Michelinie: I remember one year in the annuals. (…) One year they had everybody create a new character which Marvel would then own. So I declined to do the annual that year. You always have a choice. You can always say no.

 

Grell: DC had that policy. There was a line of books that they did. They mandated that everybody had to create a new character and by the way, it was work for hire and DC owned the character. Being a professional prostitute [laughter from the panel] I did, but I accidentally created a good one. I had already sent in the outline for the story as soon as it went in I went “OH CRAP! THAT’S A GOOD CHARACTER!” [Laughter] I got on the phone with the editor and I unsold it. [Lots of Laughter] The character that I created, I convinced them it wasn’t very good. The character I created, the one that showed up in print was this war veteran who had a prosthetic hand or a prosthesis and when he would active his power, his hook would become this giant hook/claw thing that could cut through anything.
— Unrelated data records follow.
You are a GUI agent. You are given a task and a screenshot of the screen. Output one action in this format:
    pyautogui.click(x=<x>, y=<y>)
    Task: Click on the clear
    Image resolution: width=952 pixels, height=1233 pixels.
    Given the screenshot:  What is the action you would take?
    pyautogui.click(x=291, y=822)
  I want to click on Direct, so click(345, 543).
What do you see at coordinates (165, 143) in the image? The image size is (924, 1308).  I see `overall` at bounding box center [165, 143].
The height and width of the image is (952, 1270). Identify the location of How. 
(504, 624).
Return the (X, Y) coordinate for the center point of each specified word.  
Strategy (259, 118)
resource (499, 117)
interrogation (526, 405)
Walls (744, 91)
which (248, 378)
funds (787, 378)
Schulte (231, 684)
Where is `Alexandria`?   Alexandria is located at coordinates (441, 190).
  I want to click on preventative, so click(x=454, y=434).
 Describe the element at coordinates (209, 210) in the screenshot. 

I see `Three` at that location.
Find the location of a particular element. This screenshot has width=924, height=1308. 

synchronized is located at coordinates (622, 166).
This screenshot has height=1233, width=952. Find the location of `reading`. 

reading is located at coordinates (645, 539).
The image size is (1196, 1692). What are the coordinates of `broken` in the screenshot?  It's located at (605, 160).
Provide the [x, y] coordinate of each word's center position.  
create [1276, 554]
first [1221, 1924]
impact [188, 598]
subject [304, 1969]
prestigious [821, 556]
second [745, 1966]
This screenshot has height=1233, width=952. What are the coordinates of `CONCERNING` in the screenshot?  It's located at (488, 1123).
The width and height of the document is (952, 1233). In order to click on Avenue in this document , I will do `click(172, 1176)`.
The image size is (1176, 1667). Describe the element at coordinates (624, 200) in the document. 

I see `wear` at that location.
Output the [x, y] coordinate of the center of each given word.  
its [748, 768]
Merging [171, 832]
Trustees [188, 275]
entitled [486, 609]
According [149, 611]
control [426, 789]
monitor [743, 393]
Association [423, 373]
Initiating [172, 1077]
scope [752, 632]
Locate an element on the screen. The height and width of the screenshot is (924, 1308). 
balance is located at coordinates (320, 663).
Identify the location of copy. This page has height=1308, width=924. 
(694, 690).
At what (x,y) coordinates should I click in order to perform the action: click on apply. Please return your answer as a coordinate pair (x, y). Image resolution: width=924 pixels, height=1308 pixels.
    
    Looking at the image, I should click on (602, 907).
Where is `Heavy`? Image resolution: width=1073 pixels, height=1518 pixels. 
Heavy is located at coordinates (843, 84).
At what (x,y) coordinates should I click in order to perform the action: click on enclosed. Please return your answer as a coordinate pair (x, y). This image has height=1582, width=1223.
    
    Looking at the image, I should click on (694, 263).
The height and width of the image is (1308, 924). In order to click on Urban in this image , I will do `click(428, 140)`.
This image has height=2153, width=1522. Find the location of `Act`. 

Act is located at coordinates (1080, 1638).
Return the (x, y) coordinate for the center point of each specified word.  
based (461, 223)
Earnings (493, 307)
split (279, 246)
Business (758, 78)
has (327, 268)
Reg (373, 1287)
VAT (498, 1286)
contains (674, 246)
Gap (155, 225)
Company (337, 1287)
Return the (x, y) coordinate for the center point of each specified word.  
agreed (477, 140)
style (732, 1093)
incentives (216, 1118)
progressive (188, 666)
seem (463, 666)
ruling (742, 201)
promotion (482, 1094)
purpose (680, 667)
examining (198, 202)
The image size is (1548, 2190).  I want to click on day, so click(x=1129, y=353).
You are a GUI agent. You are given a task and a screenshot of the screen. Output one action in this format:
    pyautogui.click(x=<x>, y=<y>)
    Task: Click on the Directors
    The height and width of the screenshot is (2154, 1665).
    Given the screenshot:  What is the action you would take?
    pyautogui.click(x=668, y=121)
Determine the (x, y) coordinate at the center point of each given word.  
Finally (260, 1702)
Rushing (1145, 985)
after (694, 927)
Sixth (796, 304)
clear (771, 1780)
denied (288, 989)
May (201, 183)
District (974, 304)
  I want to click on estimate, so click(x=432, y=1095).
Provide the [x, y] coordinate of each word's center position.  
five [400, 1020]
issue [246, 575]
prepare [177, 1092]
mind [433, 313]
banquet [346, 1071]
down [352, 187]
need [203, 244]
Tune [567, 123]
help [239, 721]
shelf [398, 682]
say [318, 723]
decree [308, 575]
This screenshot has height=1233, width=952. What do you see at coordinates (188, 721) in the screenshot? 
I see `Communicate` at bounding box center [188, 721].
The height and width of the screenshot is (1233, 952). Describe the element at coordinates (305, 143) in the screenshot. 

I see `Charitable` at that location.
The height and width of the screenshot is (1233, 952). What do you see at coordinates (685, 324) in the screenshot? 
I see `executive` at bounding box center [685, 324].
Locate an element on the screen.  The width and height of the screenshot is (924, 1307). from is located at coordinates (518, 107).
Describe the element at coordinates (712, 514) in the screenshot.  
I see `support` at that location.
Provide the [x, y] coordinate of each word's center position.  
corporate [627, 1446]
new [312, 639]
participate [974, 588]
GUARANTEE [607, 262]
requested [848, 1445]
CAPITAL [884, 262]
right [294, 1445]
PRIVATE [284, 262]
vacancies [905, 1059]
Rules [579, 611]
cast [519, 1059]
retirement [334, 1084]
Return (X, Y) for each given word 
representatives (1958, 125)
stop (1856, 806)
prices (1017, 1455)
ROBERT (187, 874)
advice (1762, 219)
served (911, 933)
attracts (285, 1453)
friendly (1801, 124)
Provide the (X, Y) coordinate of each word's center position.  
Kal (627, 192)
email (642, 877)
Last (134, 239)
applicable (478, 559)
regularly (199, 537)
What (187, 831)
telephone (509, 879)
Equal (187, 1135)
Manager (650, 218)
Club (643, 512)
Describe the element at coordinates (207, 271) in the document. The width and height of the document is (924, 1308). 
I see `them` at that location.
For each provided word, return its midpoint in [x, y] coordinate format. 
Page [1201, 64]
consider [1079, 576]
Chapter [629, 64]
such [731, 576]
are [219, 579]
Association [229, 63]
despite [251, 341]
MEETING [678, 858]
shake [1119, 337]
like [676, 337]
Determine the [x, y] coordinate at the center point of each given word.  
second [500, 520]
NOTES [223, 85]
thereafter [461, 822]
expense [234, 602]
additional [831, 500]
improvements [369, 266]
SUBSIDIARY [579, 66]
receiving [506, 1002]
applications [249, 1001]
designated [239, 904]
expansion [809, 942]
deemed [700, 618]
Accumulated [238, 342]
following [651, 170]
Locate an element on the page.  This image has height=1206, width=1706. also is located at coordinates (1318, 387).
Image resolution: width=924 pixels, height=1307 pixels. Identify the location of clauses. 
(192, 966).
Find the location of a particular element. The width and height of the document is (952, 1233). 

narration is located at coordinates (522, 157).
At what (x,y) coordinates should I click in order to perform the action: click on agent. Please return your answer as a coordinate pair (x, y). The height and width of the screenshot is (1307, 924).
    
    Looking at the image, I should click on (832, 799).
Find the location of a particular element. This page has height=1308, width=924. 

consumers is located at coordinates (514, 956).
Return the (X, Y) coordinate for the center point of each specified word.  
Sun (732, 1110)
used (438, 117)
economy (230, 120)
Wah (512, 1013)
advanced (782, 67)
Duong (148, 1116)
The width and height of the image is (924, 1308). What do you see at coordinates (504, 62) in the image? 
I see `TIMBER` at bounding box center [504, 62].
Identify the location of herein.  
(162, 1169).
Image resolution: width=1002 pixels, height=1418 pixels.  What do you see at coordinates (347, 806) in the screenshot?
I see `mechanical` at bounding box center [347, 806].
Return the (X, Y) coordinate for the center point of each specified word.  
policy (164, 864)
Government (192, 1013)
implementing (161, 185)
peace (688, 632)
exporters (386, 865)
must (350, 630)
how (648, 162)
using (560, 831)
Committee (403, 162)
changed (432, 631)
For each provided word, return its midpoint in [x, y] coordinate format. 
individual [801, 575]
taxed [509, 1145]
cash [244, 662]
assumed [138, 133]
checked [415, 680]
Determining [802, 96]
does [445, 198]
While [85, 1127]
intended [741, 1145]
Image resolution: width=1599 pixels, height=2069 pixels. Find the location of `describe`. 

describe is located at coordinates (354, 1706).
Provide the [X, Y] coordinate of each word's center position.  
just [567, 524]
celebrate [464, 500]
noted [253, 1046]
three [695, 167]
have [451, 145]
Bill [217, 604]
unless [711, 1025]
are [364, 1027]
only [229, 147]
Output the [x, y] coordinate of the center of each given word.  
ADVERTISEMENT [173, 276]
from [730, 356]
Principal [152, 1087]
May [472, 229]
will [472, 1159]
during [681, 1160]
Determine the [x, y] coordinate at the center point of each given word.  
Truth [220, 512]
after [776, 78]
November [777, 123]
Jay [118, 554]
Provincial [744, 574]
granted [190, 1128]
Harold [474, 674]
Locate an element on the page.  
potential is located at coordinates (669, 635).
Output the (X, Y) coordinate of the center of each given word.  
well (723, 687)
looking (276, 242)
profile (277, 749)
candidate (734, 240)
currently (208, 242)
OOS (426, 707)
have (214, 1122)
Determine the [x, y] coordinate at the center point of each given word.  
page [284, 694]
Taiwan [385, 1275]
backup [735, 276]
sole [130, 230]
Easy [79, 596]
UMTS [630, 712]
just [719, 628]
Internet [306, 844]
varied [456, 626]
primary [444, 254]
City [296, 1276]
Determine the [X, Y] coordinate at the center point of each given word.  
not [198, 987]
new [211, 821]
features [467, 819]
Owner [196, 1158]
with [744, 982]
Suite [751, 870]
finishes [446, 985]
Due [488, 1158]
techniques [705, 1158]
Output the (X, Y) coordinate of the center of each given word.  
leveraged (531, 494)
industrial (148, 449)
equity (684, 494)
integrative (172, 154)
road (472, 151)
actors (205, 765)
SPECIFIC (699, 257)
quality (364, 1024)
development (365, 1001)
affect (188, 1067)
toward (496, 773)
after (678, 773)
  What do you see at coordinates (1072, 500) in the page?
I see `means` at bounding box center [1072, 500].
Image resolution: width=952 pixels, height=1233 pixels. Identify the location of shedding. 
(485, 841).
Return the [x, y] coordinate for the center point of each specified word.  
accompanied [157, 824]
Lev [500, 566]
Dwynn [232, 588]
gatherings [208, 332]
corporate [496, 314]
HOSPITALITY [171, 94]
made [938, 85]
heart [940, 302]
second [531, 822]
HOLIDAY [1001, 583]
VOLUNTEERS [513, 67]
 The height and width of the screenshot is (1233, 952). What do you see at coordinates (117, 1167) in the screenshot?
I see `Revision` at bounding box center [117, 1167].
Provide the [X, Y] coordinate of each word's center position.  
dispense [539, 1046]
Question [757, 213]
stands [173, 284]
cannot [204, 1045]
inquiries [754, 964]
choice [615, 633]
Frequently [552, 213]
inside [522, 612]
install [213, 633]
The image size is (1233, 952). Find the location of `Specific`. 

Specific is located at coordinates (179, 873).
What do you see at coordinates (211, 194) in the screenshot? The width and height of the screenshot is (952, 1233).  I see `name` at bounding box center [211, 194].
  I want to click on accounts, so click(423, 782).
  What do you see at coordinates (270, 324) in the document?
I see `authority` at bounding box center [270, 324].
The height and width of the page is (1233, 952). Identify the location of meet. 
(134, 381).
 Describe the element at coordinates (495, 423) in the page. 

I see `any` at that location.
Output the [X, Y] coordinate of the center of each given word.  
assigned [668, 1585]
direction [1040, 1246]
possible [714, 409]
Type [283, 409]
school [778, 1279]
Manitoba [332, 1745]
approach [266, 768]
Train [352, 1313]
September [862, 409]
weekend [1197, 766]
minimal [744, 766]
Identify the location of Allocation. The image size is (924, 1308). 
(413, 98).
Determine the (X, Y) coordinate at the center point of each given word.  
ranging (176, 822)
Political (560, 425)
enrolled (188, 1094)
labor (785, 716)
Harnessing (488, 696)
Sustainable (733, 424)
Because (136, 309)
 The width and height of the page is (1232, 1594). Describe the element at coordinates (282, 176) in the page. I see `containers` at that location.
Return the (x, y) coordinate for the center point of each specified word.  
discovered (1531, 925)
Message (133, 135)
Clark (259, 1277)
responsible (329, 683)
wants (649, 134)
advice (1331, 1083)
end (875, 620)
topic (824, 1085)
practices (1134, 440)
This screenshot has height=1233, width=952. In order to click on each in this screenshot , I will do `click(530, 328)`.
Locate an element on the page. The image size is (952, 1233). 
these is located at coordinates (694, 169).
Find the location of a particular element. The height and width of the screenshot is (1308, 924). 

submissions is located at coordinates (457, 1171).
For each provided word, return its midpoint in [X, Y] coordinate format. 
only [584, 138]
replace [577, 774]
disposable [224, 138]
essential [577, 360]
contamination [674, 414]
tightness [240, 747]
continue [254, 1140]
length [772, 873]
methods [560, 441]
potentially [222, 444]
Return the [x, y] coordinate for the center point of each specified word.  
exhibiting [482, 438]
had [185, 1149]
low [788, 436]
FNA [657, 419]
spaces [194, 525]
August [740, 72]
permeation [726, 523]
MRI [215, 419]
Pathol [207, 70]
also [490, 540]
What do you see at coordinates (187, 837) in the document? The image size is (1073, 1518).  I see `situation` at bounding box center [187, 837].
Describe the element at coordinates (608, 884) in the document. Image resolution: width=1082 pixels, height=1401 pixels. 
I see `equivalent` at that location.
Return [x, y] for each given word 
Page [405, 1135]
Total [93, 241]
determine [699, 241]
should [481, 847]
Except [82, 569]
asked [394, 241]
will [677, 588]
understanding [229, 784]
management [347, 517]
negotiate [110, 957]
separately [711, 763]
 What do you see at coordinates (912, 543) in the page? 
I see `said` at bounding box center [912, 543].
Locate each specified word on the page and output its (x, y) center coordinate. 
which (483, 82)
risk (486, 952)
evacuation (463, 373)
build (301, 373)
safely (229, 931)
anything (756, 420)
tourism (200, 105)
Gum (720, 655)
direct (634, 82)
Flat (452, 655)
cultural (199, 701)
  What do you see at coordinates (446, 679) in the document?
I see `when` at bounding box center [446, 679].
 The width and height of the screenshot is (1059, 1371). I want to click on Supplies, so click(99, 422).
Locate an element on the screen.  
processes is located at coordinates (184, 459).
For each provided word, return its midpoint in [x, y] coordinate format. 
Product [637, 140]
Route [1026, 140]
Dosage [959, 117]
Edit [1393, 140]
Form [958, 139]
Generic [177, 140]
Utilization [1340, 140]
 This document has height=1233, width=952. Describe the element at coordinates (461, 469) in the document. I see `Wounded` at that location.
By the time I’m done the editor was going “Yeah that’s great! That’s great!” *Whew!* that was close.

GreenArrowAnn-06-47

The Hook from Green Arrow Annual #6 – created by Mike Grell and Mike Collins.  © DC Comics

 

Marvel and DC likely did this because of Image Comics. They began publishing in 1992 and very quickly became the #3 publisher in the industry. Image was creating lots of new characters that had fans excited. Marvel and DC likely wanted to counter with their own “exciting” new characters but didn’t want to pay creators for them. So they got what they got. I should say that not all characters to come from this were a bust. Garth Ennis and John McCrea created Hitman, who had a well loved solo series.

I can’t speak for all creators, but I think with a lot of creators would really hate to have created a character and have it earn all sorts of money and none (or very little) of it going to them. It bothers them a lot and it can bother them for the rest of their lives. Much like if somebody broke into your house and stole your prized possession and then flaunted it in front of you at every chance they got for the rest of your life and you can’t do anything about it. The pain is such they’d rather not have created the character at all.

Plus there is always the possibility that they might use the character in a situation where it’s much more agreeable to them. It could be with another publisher or even the same publisher with different editorial policy down the line. Some creators work in other mediums like prose books, cartoons, video games, etc.. and those other fields may provide better deals. There is simply no reason for creators to provide good characters to non paying publishers if they think they’re going to regret the decision.